-- EXERCISE DATA follows --

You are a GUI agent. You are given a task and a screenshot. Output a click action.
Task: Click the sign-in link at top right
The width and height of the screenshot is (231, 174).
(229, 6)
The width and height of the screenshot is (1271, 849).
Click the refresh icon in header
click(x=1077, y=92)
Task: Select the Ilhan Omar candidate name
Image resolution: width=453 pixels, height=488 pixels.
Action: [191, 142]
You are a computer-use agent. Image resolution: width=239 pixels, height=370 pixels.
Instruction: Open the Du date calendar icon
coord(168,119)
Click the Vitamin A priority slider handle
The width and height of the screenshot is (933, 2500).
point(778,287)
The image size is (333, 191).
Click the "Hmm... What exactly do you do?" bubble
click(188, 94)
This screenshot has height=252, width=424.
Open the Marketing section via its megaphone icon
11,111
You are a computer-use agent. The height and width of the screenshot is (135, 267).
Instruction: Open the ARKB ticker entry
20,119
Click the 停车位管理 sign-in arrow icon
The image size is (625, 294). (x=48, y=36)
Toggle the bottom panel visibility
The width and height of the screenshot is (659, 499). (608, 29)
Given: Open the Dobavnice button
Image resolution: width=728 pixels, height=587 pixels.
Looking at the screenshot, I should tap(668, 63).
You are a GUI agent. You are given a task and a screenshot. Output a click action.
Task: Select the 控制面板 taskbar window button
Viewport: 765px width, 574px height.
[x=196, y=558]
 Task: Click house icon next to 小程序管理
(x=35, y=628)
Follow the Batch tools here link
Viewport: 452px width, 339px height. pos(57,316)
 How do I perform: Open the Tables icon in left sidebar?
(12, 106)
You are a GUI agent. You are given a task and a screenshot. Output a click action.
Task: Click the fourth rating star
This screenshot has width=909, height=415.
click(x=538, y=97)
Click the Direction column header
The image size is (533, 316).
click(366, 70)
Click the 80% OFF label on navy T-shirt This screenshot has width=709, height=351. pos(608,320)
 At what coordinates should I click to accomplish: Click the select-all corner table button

-- EXERCISE DATA concluded --

WHAT YOU WILL DO: Checking the material above line by line, count those that include the string "computer". Give the number alone.

WRITTEN RESPONSE: 2